I highly recommend this 2002 edition! Yarn and needles could be better addressed on the first page beyond (paraphrased) 'You'll need some yarn and needles' but otherwise this edition is far better for beginning knitters of any age. Ms Eckman starts off properly with suggestions on choosing Continental or English style knitting and follows that through the rest of the booklet (29 chock-a-block pages of knitting tuition).
I have given this a 5* review but feel I should make a point of saying this is not a 'stand-alone' learn-to-knit book. Just for one example of why this isn't a stand-alone title, the author gives no tips or hints on keeping the wool or yarn on the needle whilst trying to move the stitches from one needle to another! Too, the author (a woman I am a huge fan of!) fails to mention that pins should be short (shorter needles=more manageable knitting!) and wood to make it easier to keep stitches from slipping off (wood is 'grippier' than plastic or metal). I'm an adult learner coming to knitting somewhat late in life (I'm 59) and am using online videos and four other books with this one to learn to knit - lol, so far a lot of what I'm learning is how not to learn - don't start off with 30+cm metal needles - a living breathing knitter next to me on the sofa would have told me that from the start.
A young person should not be expected to receive this book, a pair of pins and a ball of wool and suddenly become a knitter - he/she will need a knitter to guide them through the first few months of knitting.
Otherwise, this book is excellent for learning to knit! The photos are very, very good, the text is simple enough for the most inexperienced would-be-knitter to grasp, and the layout gently leads the knitter through from casting on (only one shown and it's not one I would choose, but heigh ho) through first stitches (knit and purl), binding off, and into the techniques needed to complete the patterns presented in the booklet (headband, bow, cushion, bracelets, shoulder bag, teddy bear waistcoat, young girl's waistcoat, small rucksack, hat, and an afghan).
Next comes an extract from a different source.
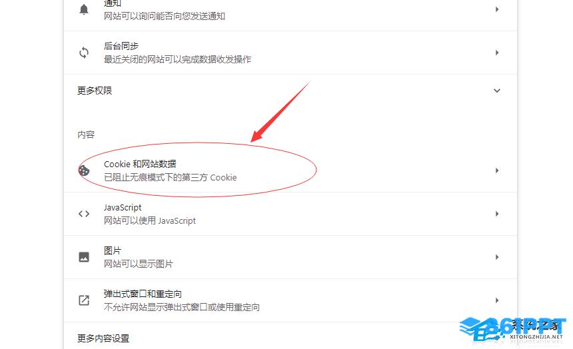573x349 pixels.
Task: Select the 图片 content setting
Action: pos(290,257)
Along the way Ms Eckman introduces each new technique in a way that makes it logical and doable:) Tension/gauge, knitting in the round on circular and double-pointed needles, increasing/decreasing, following patterns - it's all covered here, and covered very well! I have the 2012 edition and much prefer this one. Once I learn to knit well, I'll use these books to help my grandchildren learn - win-win!